WHAT THIS EXERCISE ASKS:
1. Say whether each statement below agrees with the coal dust rule article: (a) The court rejected industry challenges to the rule. (b) The rule was written in 2015. (c) Murray Energy Corp. said it would stop contesting the regulation. Answer yes or no for each, and quote the deciding words of the article.
2. Write out the passage of the coal dust rule article that starts at "A federal appeals" and ends at "black lung disease.".
3. Extend the article on the appeals court ruling about the coal dust rule, picking up after its final sentence.

DOCUMENT TEXT:
****************
A federal appeals court upheld the government’s new coal dust exposure rule for coal miners Monday, rejecting industry challenges to it.
The Court of Appeals for the Eleventh Circuit said the Labor Department’s Mine Safety and Health Administration (MSHA) followed the relevant laws in writing the 2014 rule to limit coal dust exposure, which causes black lung disease.
“We conclude that MSHA’s decades-long effort, culminating in the publication of this rule, adequately took into account the scientific evidence of record and arrived at conclusions which, given MSHA’s expertise, are worthy of deference,” a three-judge panel of the Atlanta-based court wrote.
“We therefore deny the petitions for review.”
In a pair of lawsuits, various coal industry representatives said that the regulation did not properly take into account the scientific body of evidence, which the industry said shows it would not result in nearly the health benefits the government claims.
Mining companies also said the MSHA did not properly consult with the Department of Health and Human Services in writing the rule, which the court rejected as well.
Murray Energy Corp., which labeled the rule as part of the Obama administration’s multi-pronged “War on Coal,” said it will continue to fight the regulation.
****************
GIVEN ENTRIES:
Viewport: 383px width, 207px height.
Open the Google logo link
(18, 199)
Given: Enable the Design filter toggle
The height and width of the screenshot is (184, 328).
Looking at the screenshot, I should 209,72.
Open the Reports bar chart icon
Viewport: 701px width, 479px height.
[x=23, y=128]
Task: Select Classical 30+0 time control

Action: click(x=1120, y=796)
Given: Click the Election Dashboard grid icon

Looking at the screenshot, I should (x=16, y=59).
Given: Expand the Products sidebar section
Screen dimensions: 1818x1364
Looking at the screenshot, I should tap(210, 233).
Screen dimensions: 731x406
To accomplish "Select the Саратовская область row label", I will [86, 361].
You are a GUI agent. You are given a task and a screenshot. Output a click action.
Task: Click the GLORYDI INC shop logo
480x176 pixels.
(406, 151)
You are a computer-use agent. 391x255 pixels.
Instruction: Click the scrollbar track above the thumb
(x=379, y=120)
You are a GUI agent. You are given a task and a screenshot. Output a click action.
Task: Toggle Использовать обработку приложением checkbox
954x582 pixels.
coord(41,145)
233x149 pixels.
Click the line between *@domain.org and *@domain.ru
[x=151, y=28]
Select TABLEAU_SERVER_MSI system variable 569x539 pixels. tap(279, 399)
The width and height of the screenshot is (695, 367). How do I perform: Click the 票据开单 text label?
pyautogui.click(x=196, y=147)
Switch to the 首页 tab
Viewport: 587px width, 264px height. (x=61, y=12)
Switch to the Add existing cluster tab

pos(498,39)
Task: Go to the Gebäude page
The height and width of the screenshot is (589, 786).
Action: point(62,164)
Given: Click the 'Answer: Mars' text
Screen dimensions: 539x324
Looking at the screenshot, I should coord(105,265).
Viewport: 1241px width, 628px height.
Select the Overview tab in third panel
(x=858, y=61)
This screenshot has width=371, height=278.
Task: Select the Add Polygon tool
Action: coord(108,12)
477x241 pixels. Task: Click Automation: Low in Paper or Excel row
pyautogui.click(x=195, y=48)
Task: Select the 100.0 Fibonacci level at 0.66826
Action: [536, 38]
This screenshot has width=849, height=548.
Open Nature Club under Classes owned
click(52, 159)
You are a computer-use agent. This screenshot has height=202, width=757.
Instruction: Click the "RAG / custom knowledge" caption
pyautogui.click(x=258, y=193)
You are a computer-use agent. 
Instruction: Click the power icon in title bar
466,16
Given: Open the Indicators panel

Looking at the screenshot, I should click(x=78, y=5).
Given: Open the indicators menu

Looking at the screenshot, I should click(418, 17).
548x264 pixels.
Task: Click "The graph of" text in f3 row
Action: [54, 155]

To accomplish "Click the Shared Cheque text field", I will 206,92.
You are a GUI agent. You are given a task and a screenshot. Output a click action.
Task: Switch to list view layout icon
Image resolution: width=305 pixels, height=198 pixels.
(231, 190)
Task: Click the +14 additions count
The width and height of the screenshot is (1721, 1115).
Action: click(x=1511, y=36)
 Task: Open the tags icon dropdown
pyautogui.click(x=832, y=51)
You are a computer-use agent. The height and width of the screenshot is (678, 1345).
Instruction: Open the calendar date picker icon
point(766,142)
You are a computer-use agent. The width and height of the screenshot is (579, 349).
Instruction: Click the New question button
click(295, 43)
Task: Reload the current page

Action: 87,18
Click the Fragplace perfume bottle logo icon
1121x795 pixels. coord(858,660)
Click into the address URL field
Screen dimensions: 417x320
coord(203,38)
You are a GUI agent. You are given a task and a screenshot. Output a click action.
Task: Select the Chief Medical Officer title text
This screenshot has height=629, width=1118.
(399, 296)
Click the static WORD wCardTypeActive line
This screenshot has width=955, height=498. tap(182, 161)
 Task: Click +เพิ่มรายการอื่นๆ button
****************
TASK RESULTS:
1.
(a) Yes: "rejecting industry challenges to it"
(b) No: "writing the 2014 rule"
(c) No: "said it will continue to fight the regulation"

2.
A federal appeals court upheld the government’s new coal dust exposure rule for coal miners Monday, rejecting industry challenges to it.
The Court of Appeals for the Eleventh Circuit said the Labor Department’s Mine Safety and Health Administration (MSHA) followed the relevant laws in writing the 2014 rule to limit coal dust exposure, which causes black lung disease.

3.
“Murray Energy Corp. is totally committed to the best possible health and safety of our miners, but [MSHA’s] disastrous respirable dust rule does not improve their health or safety, is clearly illegal, is technologically infeasible, and will destroy thousands of coal mining jobs with absolutely no health or safety benefit whatsoever,” spokesman Gary Broadbent said.
The company believes the ruling is “disastrous,” and will appeal the decision to the full court for its review.
The first phase of the rule, restricting allowable coal dust exposure levels, took effect in August 2015. The MSHA said 99 percent of mines had complied as of August 2015.
On Feb. 1, another phase will take effect, mandating that miners wear dust monitors. The final phase, with another stepdown in the dust exposure level, is due to take effect Aug. 1.